The leaders made the pledge after a summit in Burkina Faso aimed at addressing rising insecurity in the Sahel.
West African leaders meeting in Burkina Faso have announced a one-billion-dollar plan to combat rising insecurity in the Sahel region.
The pledge, to be funded from 2020 to 2024, was announced on Saturday at the end of the Economic Community Summit of West African States (ECOWAS) in Ouagadougou, where members of the bloc were joined by Mauritania and Chad.
ECOWAS had decided to mobilise “the financial resources of up to a billion dollars for the fight against terrorism”, said Niger’s President Mahamadou Issoufou.

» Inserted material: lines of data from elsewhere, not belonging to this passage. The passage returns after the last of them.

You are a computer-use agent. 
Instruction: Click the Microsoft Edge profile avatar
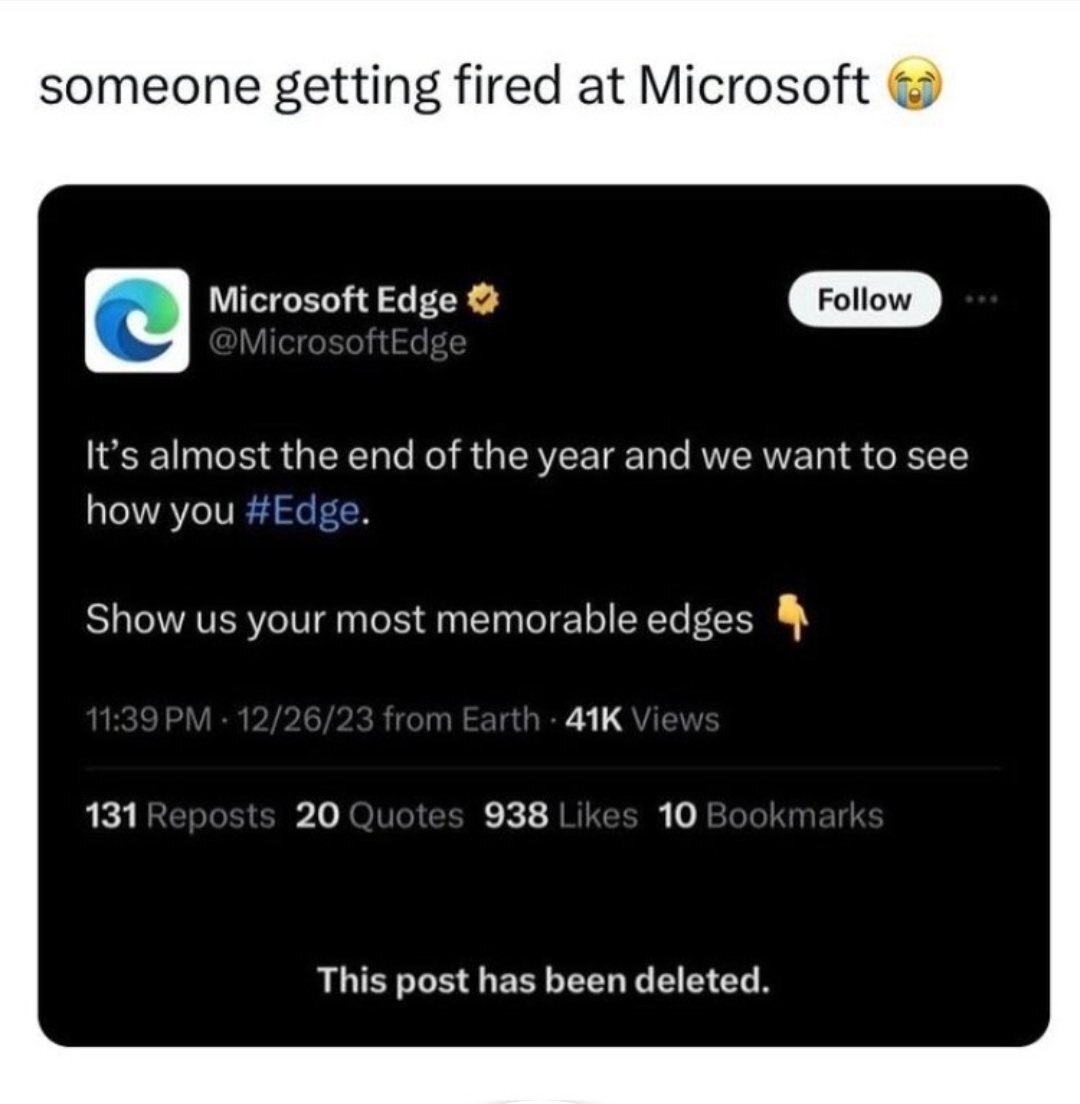pos(138,320)
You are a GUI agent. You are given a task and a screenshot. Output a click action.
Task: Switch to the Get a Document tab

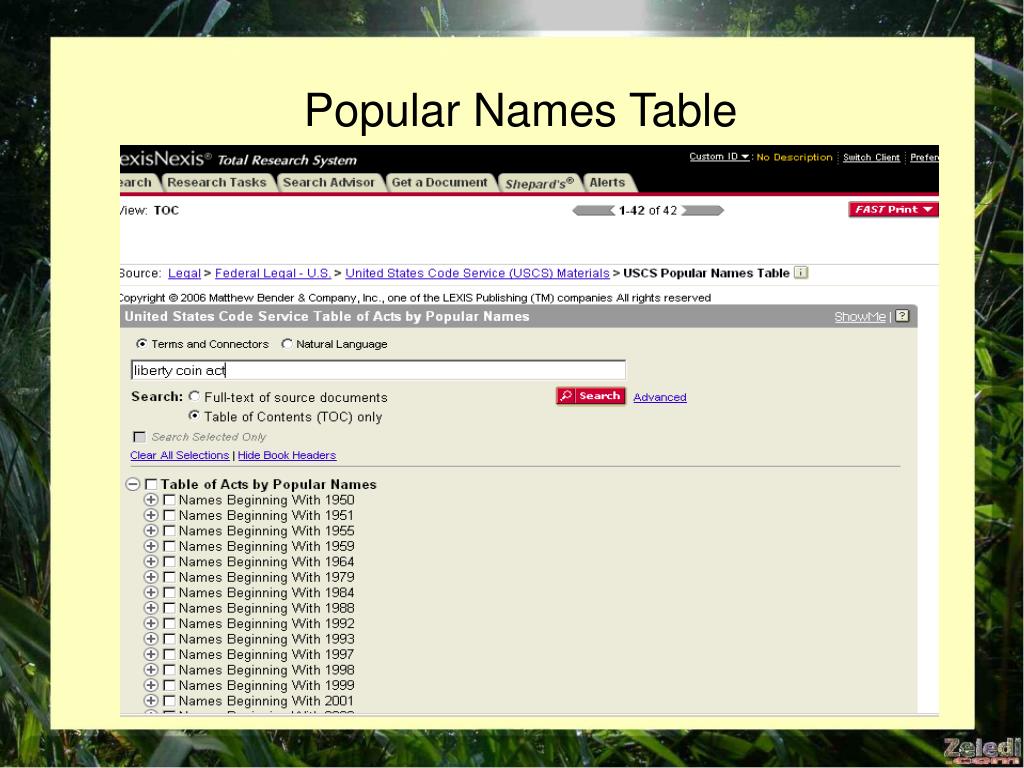(439, 183)
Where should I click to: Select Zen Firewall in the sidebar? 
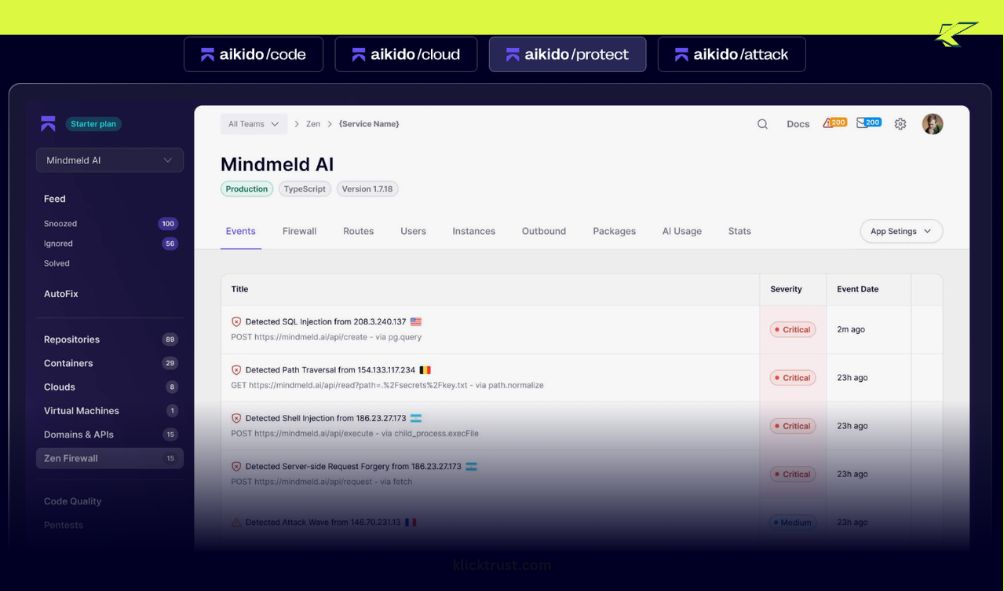coord(71,458)

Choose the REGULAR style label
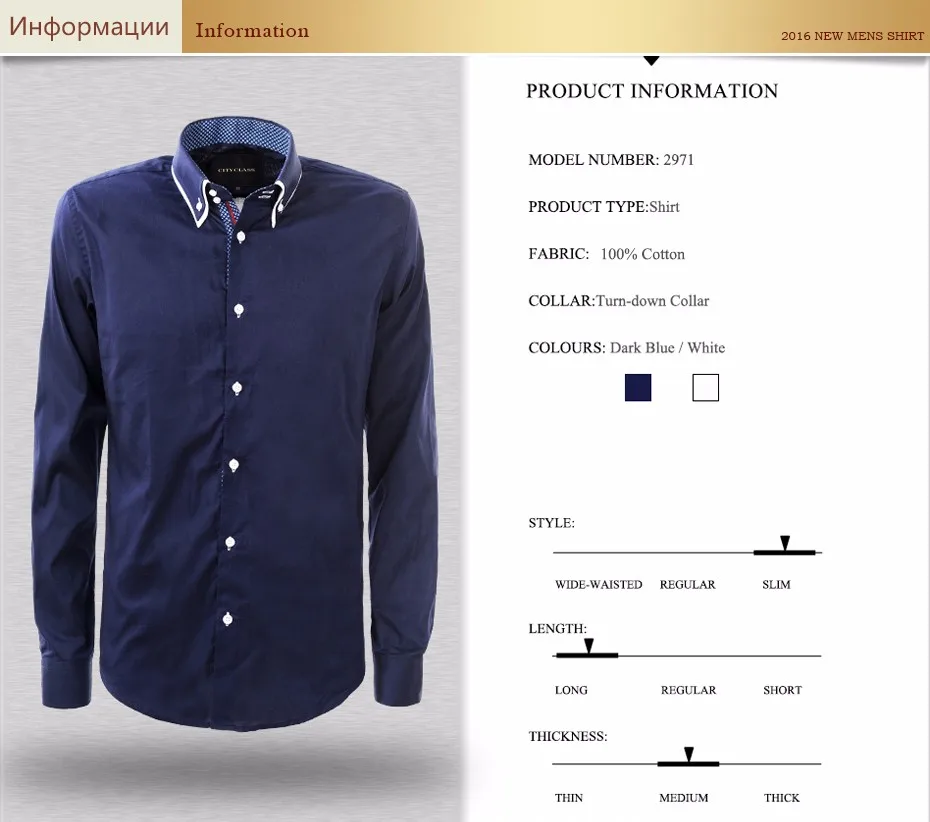pos(687,584)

The money, paid into a common fund, would help reinforce the military operations of the countries involved – and those of the joint military operations in the region. Full details of the plan would be presented to the next ECOWAS summit in December.
Fighters with links to the al-Qaeda and the Islamic State of Iraq and the Levant (ISIL or ISIS) armed groups have strengthened their foothold across the arid Sahel region in recent years, making large swathes of territory ungovernable and stoking local ethnic violence, especially in Mali
and Burkina Faso.
Backed by France, a multinational military force in the Sahel region began operations in 2017, pulling troops from Mali, Niger, Chad, Burkina Faso and Mauritania in a bid to drive back the armed groups.
But a lack of finance, training and equipment, has limited the effectiveness of the G5 Sahel joint taskforce and its numbers – at the moment, the force numbers 4,000 troops, when 5,000 were originally planned.